Alzo la barbilla para mostrarle cómo me rebelo. Entonces, mete los dedos por el escote de mi blusa de seda y de un fuerte tirón rompe la tela y los botones salen disparados en todas direcciones. Ahogo un grito al verme en un territorio desconocido, quemándome viva por las ganas que tengo de este hombre.

Me gira hacia la ventana y apoyo las manos abiertas sobre el cristal. Sin perder tiempo, Chris me desabrocha el sujetador y enseguida lo desliza por mis hombros junto con la blusa. Vuelve a estar detrás de mí y su enorme erección se ajusta perfectamente a mi trasero.

—Las manos sobre la cabeza —ordena, presionándolas contra el vidrio por encima de mí, cubriéndome con su cuerpo—. Quédate así.

Mi pulso se acelera con violencia y me invaden oleadas de adrenalina. Ya me habían dado órdenes durante el sexo, pero del tipo «Agáchate y dame lo que quiero». Y traté de convencerme de que aquello era excitante. Pero no lo era. Odiaba cada segundo, cada vez, y lo consentía. Pero esto es diferente, resulta erótico de un modo que nunca había experimentado, tentador, lleno de promesas. Tengo el cuerpo sensibilizado y latiendo de excitación. Estoy caliente donde Chris me toca y fría donde no.

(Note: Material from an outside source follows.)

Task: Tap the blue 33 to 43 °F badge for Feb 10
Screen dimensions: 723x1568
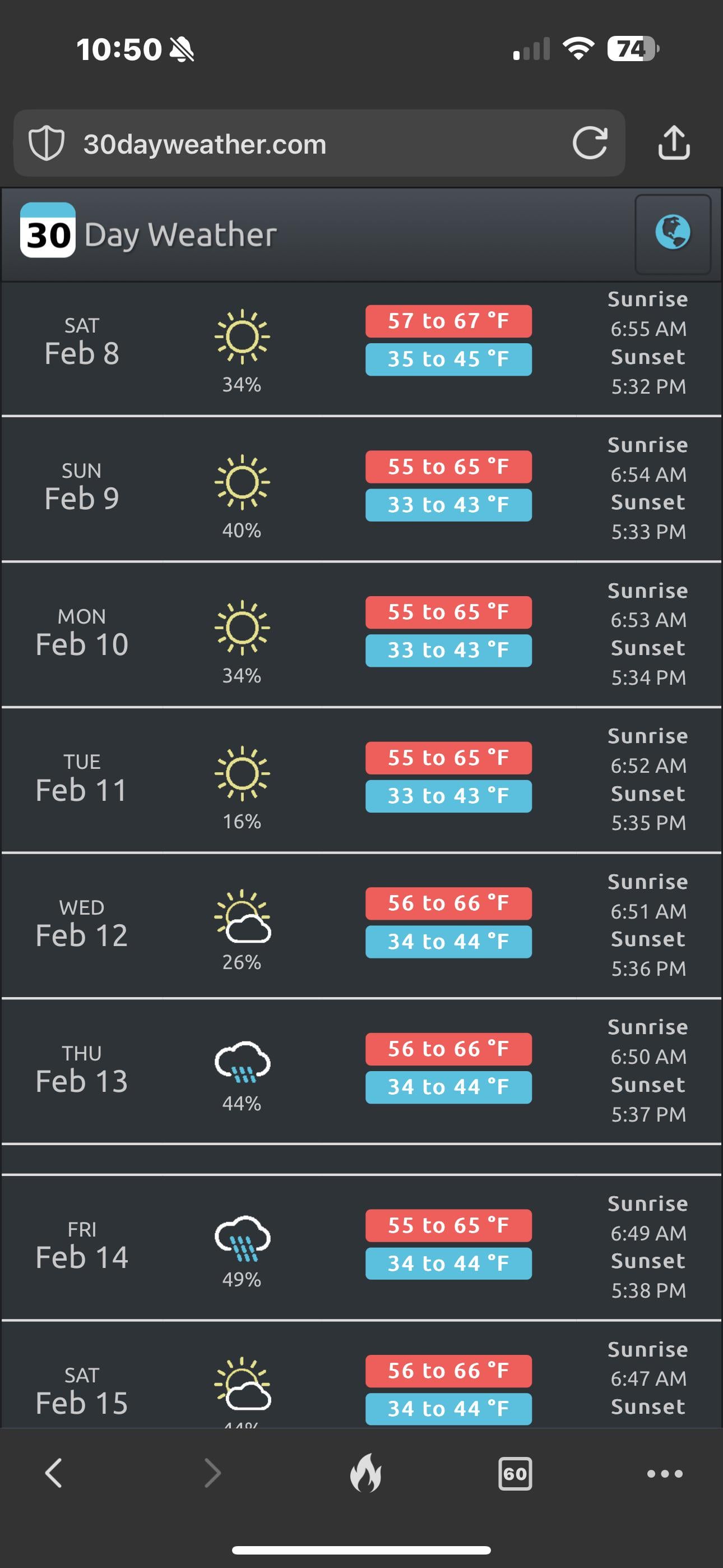Action: [x=448, y=650]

Cuando parece convencido de que voy a cumplir sus órdenes, baja las manos poco a poco por mis brazos y luego acaricia arriba y abajo mis costados rozando la curva de mis senos. No tiene prisa, pero yo sí. Tiemblo literalmente en el momento en que sus manos cubren mis pechos y disfruto de la rudeza con que los aprieta antes de tirar de mis pezones. Jadeo al sentir cómo me pellizca una y otra vez, generando oleadas de placer que rozan el dolor, y la música empieza a desvanecerse al igual que mi pasado. «Hay placer en el dolor.» Las palabras vuelven a mí y esta vez cobran sentido.

De pronto, retira las manos y jadeo desesperada e intento recuperarlas.

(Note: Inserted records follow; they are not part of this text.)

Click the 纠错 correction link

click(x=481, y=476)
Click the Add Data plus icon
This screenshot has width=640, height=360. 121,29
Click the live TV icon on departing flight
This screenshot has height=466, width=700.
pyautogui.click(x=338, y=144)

Me agarra las manos y me obliga a volver a colocarlas en alto apoyadas en el cristal. Noto su aliento cálido en mi oído, su cuerpo fuerte contra el mío.

—Como vuelvas a moverlas, dejaré de hacer lo que estoy haciendo, por mucho que te guste.

Me estremezco ante una orden tan erótica, sorprendida de nuevo al ver lo mucho que me atrae el juego al que estamos jugando.

—Sólo recuerda una cosa —lo advierto, muriéndome aún por que me toque—: La venganza será terrible.

Me araña el hombro con los dientes.

—Estoy deseando que llegue, cariño —dice con voz ronca—. Mucho más de lo que puedas imaginar.